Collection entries
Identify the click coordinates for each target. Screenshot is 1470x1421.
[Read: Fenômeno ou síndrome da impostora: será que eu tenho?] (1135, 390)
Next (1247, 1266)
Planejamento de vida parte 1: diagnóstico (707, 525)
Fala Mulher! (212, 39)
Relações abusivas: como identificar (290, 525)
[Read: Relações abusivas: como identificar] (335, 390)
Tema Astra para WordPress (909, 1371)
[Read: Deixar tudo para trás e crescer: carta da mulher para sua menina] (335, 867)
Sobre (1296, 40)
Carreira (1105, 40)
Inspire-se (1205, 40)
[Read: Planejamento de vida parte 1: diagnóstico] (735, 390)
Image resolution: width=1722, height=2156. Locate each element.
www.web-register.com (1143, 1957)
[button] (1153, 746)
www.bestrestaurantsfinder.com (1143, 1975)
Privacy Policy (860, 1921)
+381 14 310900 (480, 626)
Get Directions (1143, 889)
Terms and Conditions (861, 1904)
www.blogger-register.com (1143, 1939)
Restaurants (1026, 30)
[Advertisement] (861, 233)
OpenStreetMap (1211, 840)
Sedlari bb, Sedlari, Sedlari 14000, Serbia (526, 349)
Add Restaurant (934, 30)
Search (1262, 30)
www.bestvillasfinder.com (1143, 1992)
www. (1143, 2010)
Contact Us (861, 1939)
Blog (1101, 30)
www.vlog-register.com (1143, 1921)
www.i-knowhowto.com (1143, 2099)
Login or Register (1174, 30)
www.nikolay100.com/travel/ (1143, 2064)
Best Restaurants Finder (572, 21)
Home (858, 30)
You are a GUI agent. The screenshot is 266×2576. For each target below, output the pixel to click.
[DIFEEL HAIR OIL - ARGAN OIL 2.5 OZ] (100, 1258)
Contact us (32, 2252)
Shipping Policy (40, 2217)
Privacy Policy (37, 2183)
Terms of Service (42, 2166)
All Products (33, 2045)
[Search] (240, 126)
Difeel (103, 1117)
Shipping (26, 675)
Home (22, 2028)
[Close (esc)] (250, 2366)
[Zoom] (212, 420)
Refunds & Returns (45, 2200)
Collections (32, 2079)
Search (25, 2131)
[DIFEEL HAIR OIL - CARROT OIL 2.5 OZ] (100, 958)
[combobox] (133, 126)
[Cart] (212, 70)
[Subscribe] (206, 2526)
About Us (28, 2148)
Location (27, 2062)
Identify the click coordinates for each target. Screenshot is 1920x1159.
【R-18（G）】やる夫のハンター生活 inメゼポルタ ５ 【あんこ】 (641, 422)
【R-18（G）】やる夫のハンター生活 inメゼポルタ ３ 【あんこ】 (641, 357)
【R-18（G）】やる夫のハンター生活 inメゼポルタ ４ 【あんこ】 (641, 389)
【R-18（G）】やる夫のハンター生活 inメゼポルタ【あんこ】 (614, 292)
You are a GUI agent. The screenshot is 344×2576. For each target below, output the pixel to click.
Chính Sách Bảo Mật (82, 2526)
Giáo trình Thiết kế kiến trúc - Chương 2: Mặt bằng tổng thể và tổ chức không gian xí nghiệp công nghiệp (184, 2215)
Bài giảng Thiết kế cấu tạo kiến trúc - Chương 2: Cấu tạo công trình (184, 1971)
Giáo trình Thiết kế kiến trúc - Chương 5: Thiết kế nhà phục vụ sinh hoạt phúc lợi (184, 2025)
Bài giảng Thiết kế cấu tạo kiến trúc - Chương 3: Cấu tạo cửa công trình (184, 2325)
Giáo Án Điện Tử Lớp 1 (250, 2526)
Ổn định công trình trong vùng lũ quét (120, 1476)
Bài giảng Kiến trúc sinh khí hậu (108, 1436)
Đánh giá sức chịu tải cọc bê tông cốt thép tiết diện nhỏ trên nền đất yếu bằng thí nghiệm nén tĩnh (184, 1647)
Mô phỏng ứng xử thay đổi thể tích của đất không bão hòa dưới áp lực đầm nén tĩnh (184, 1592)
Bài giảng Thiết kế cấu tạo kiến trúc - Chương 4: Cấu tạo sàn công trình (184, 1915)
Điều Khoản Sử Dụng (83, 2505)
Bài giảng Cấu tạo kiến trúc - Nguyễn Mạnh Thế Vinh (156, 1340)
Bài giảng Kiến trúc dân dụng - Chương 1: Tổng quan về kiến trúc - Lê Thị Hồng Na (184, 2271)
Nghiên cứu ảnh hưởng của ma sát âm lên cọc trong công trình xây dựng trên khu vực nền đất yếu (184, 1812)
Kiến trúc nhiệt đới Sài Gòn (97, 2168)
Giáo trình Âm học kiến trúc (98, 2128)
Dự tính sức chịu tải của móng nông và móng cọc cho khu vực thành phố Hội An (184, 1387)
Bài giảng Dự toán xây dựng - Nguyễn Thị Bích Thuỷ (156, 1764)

YOUR GOAL>
Please copy each entry. Leave nothing out.

EXERCISE SOLUTION>
Identify the click coordinates for each target. Screenshot is 1470x1421.
[Read: Fenômeno ou síndrome da impostora: será que eu tenho?] (1135, 390)
Next (1247, 1266)
Planejamento de vida parte 1: diagnóstico (707, 525)
Fala Mulher! (212, 39)
Relações abusivas: como identificar (290, 525)
[Read: Relações abusivas: como identificar] (335, 390)
Tema Astra para WordPress (909, 1371)
[Read: Deixar tudo para trás e crescer: carta da mulher para sua menina] (335, 867)
Sobre (1296, 40)
Carreira (1105, 40)
Inspire-se (1205, 40)
[Read: Planejamento de vida parte 1: diagnóstico] (735, 390)
Image resolution: width=1722, height=2156. Locate each element.
www.web-register.com (1143, 1957)
[button] (1153, 746)
www.bestrestaurantsfinder.com (1143, 1975)
Privacy Policy (860, 1921)
+381 14 310900 (480, 626)
Get Directions (1143, 889)
Terms and Conditions (861, 1904)
www.blogger-register.com (1143, 1939)
Restaurants (1026, 30)
[Advertisement] (861, 233)
OpenStreetMap (1211, 840)
Sedlari bb, Sedlari, Sedlari 14000, Serbia (526, 349)
Add Restaurant (934, 30)
Search (1262, 30)
www.bestvillasfinder.com (1143, 1992)
www. (1143, 2010)
Contact Us (861, 1939)
Blog (1101, 30)
www.vlog-register.com (1143, 1921)
www.i-knowhowto.com (1143, 2099)
Login or Register (1174, 30)
www.nikolay100.com/travel/ (1143, 2064)
Best Restaurants Finder (572, 21)
Home (858, 30)
You are a GUI agent. The screenshot is 266×2576. For each target below, output the pixel to click.
[DIFEEL HAIR OIL - ARGAN OIL 2.5 OZ] (100, 1258)
Contact us (32, 2252)
Shipping Policy (40, 2217)
Privacy Policy (37, 2183)
Terms of Service (42, 2166)
All Products (33, 2045)
[Search] (240, 126)
Difeel (103, 1117)
Shipping (26, 675)
Home (22, 2028)
[Close (esc)] (250, 2366)
[Zoom] (212, 420)
Refunds & Returns (45, 2200)
Collections (32, 2079)
Search (25, 2131)
[DIFEEL HAIR OIL - CARROT OIL 2.5 OZ] (100, 958)
[combobox] (133, 126)
[Cart] (212, 70)
[Subscribe] (206, 2526)
About Us (28, 2148)
Location (27, 2062)
Identify the click coordinates for each target. Screenshot is 1920x1159.
【R-18（G）】やる夫のハンター生活 inメゼポルタ ５ 【あんこ】 (641, 422)
【R-18（G）】やる夫のハンター生活 inメゼポルタ ３ 【あんこ】 (641, 357)
【R-18（G）】やる夫のハンター生活 inメゼポルタ ４ 【あんこ】 (641, 389)
【R-18（G）】やる夫のハンター生活 inメゼポルタ【あんこ】 (614, 292)
You are a GUI agent. The screenshot is 344×2576. For each target below, output the pixel to click.
Chính Sách Bảo Mật (82, 2526)
Giáo trình Thiết kế kiến trúc - Chương 2: Mặt bằng tổng thể và tổ chức không gian xí nghiệp công nghiệp (184, 2215)
Bài giảng Thiết kế cấu tạo kiến trúc - Chương 2: Cấu tạo công trình (184, 1971)
Giáo trình Thiết kế kiến trúc - Chương 5: Thiết kế nhà phục vụ sinh hoạt phúc lợi (184, 2025)
Bài giảng Thiết kế cấu tạo kiến trúc - Chương 3: Cấu tạo cửa công trình (184, 2325)
Giáo Án Điện Tử Lớp 1 (250, 2526)
Ổn định công trình trong vùng lũ quét (120, 1476)
Bài giảng Kiến trúc sinh khí hậu (108, 1436)
Đánh giá sức chịu tải cọc bê tông cốt thép tiết diện nhỏ trên nền đất yếu bằng thí nghiệm nén tĩnh (184, 1647)
Mô phỏng ứng xử thay đổi thể tích của đất không bão hòa dưới áp lực đầm nén tĩnh (184, 1592)
Bài giảng Thiết kế cấu tạo kiến trúc - Chương 4: Cấu tạo sàn công trình (184, 1915)
Điều Khoản Sử Dụng (83, 2505)
Bài giảng Cấu tạo kiến trúc - Nguyễn Mạnh Thế Vinh (156, 1340)
Bài giảng Kiến trúc dân dụng - Chương 1: Tổng quan về kiến trúc - Lê Thị Hồng Na (184, 2271)
Nghiên cứu ảnh hưởng của ma sát âm lên cọc trong công trình xây dựng trên khu vực nền đất yếu (184, 1812)
Kiến trúc nhiệt đới Sài Gòn (97, 2168)
Giáo trình Âm học kiến trúc (98, 2128)
Dự tính sức chịu tải của móng nông và móng cọc cho khu vực thành phố Hội An (184, 1387)
Bài giảng Dự toán xây dựng - Nguyễn Thị Bích Thuỷ (156, 1764)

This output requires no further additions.